BEGIN

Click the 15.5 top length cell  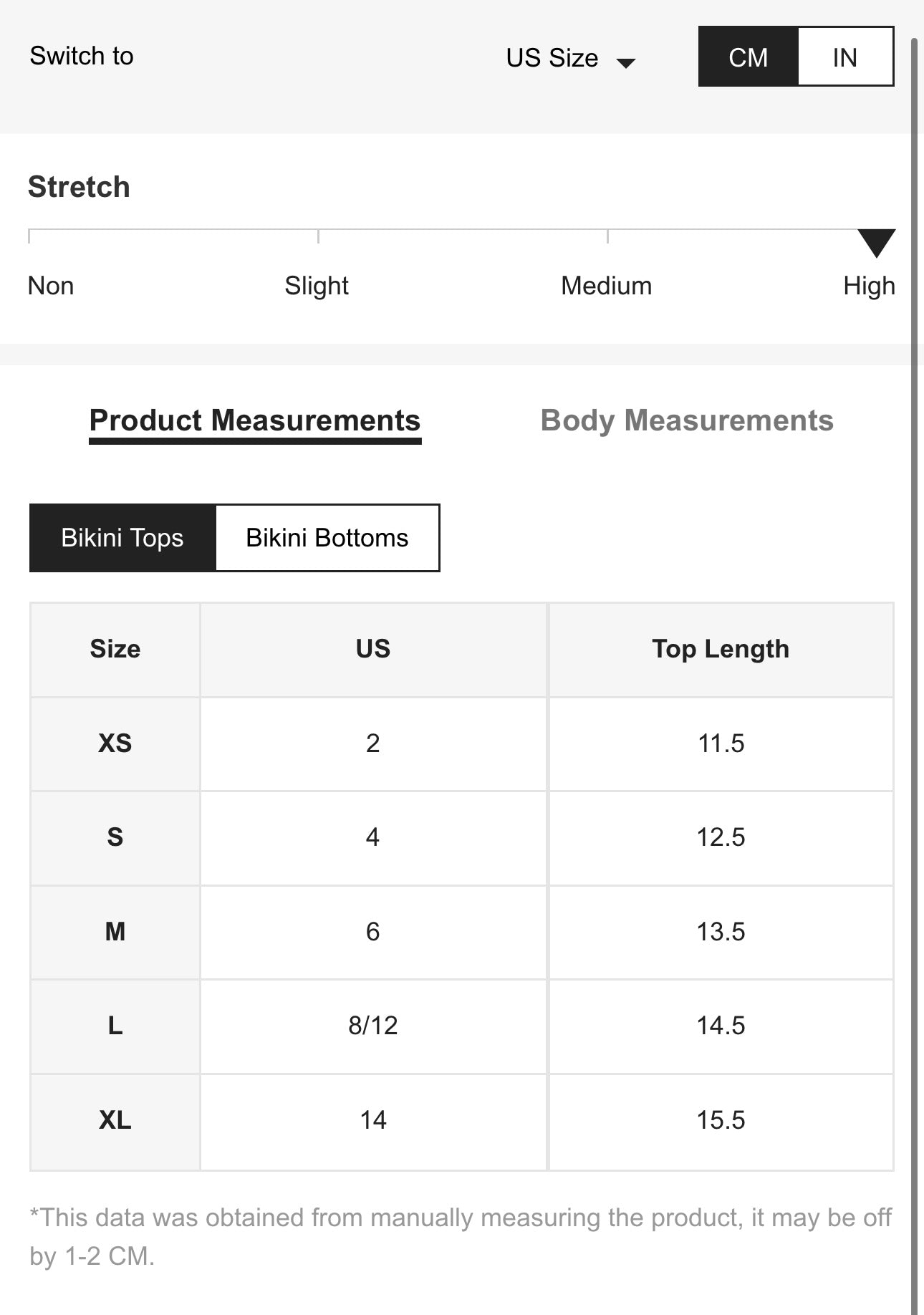click(x=721, y=1120)
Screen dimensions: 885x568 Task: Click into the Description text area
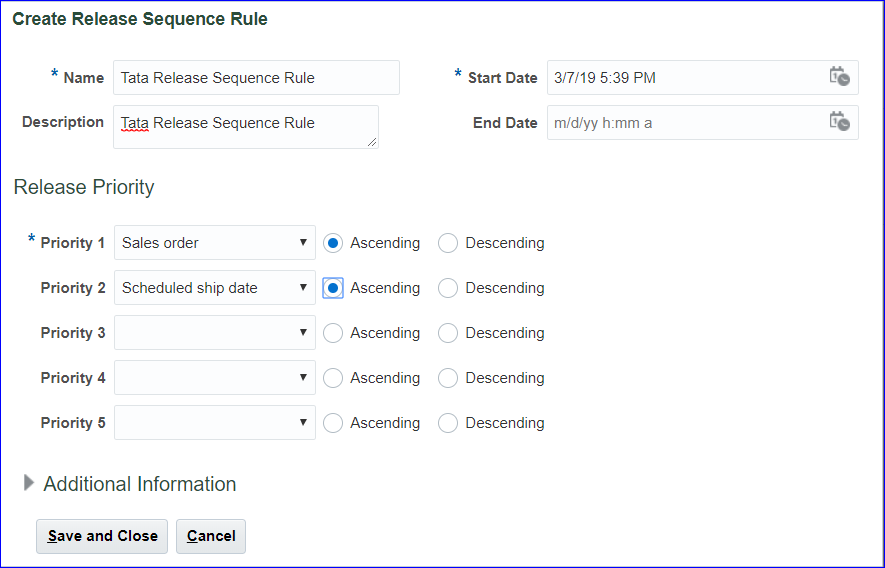click(x=245, y=127)
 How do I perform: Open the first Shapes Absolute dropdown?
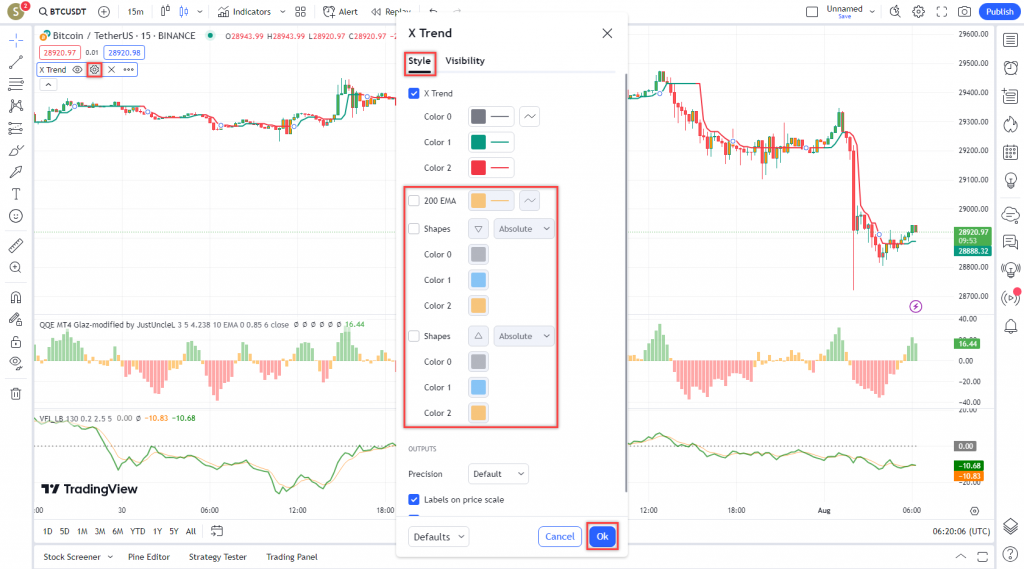(524, 228)
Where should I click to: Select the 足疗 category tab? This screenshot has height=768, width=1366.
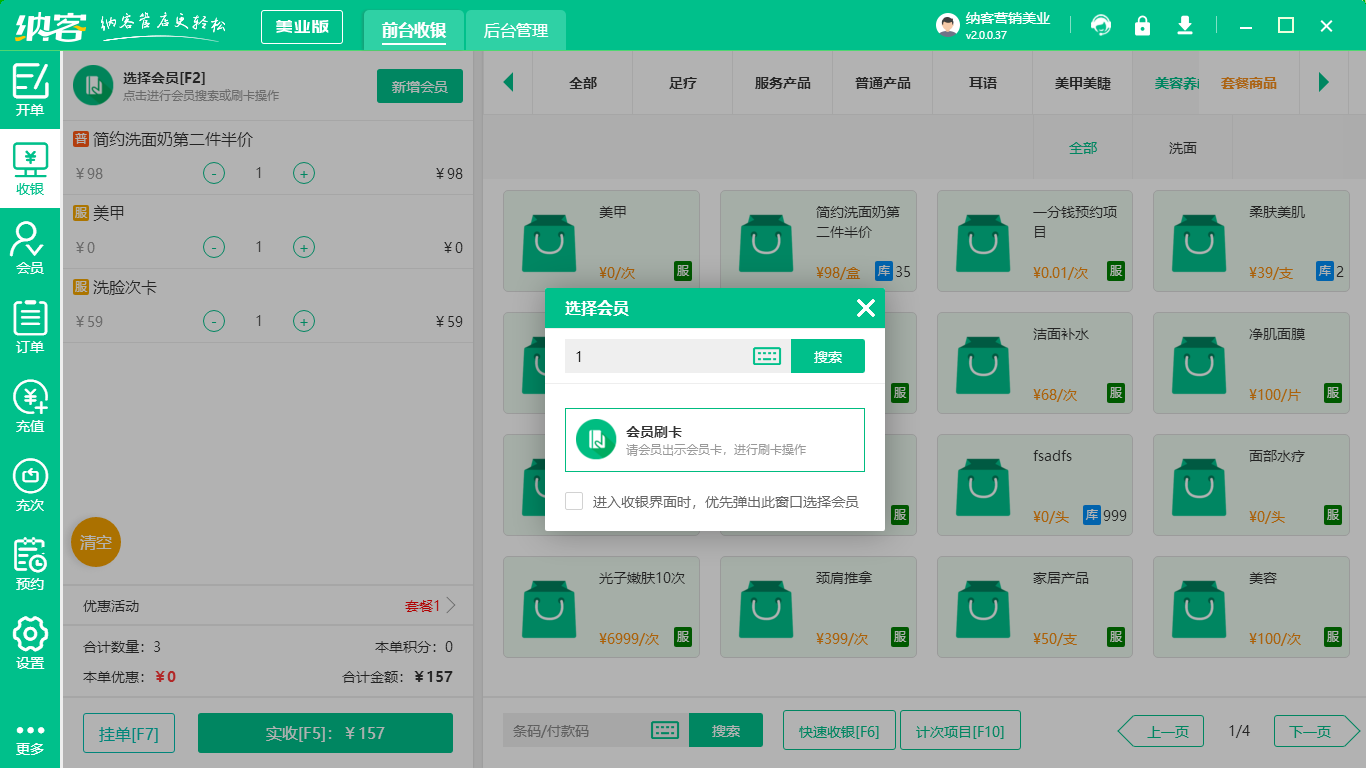click(x=683, y=83)
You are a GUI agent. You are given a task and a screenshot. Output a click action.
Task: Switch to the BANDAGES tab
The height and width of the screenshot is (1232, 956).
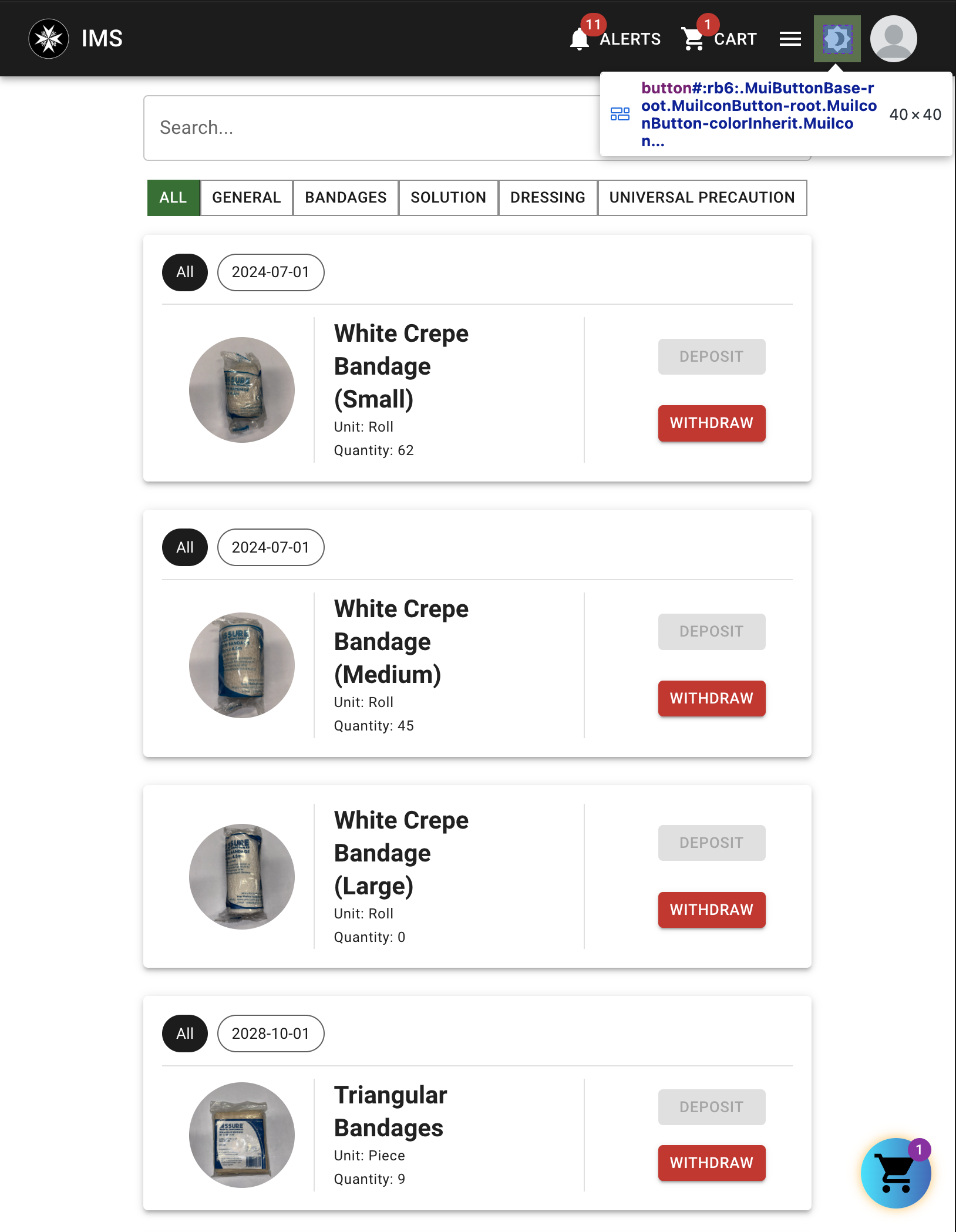[346, 198]
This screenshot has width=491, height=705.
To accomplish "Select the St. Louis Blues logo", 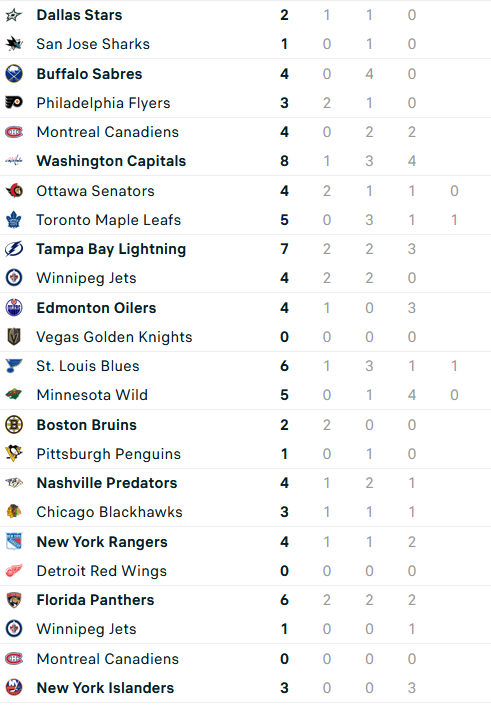I will point(14,366).
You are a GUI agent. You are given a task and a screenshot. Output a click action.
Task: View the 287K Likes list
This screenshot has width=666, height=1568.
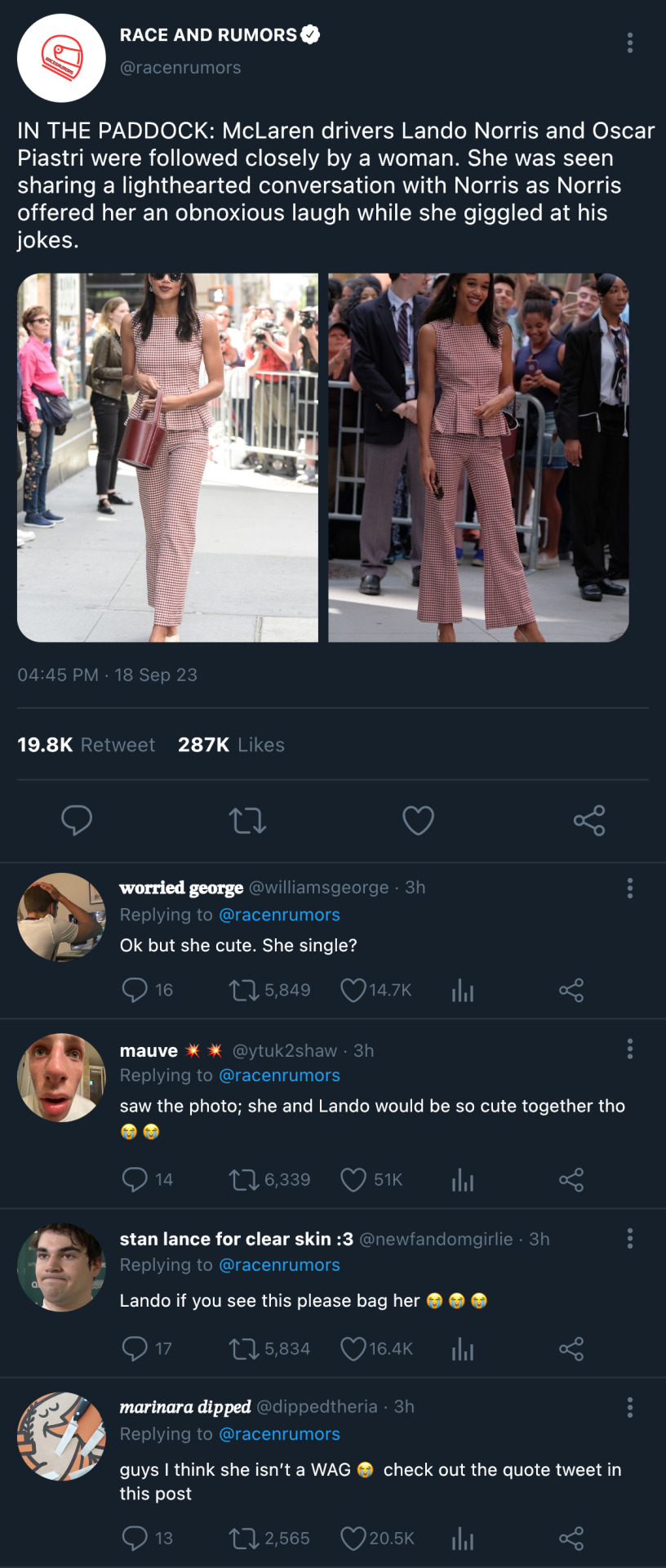[x=231, y=745]
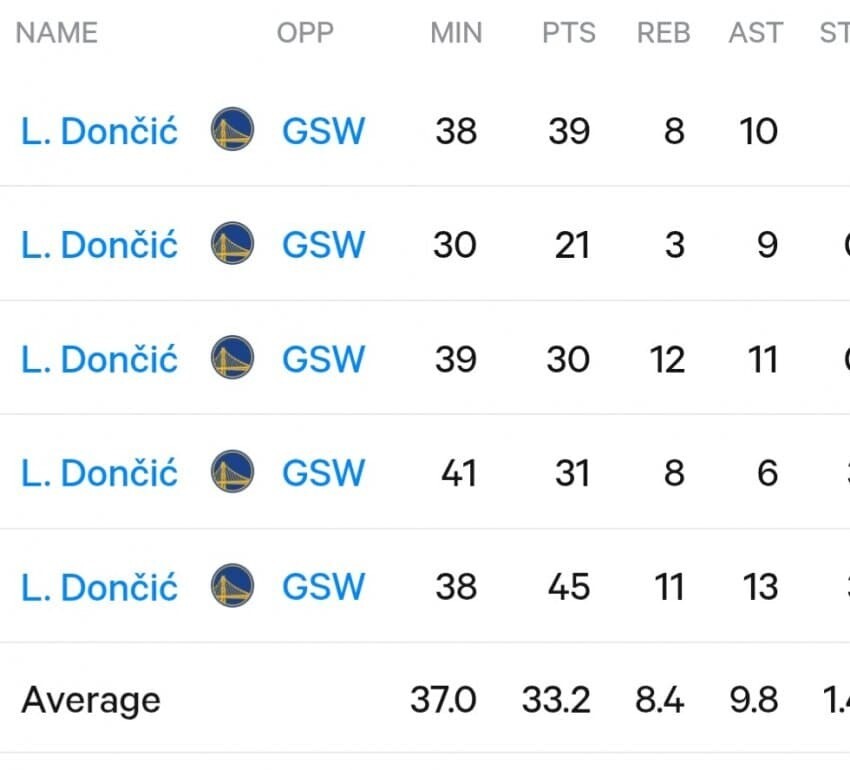Select the Average row label

click(x=91, y=700)
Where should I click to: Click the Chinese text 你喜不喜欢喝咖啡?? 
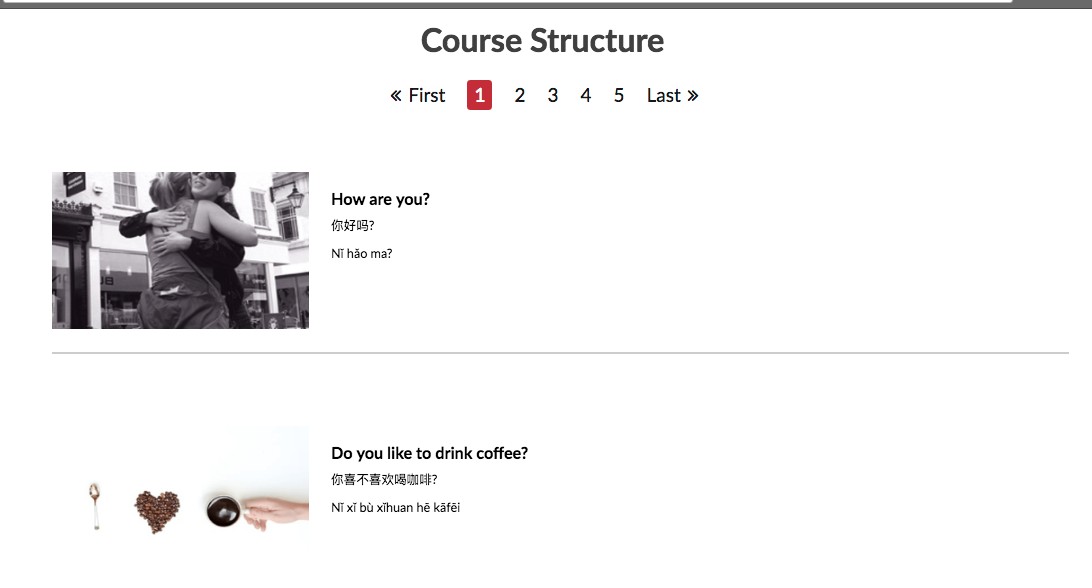[x=384, y=479]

END

→ **PROBLEM STATEMENT**
In the records above, find the line containing "Where should I click to: Click", then write out exactly that line and every later one through the last, omitting pictures.

→ **RESULT OF THE TASK**
Where should I click to: Click the Chinese text 你喜不喜欢喝咖啡?? 
[x=384, y=479]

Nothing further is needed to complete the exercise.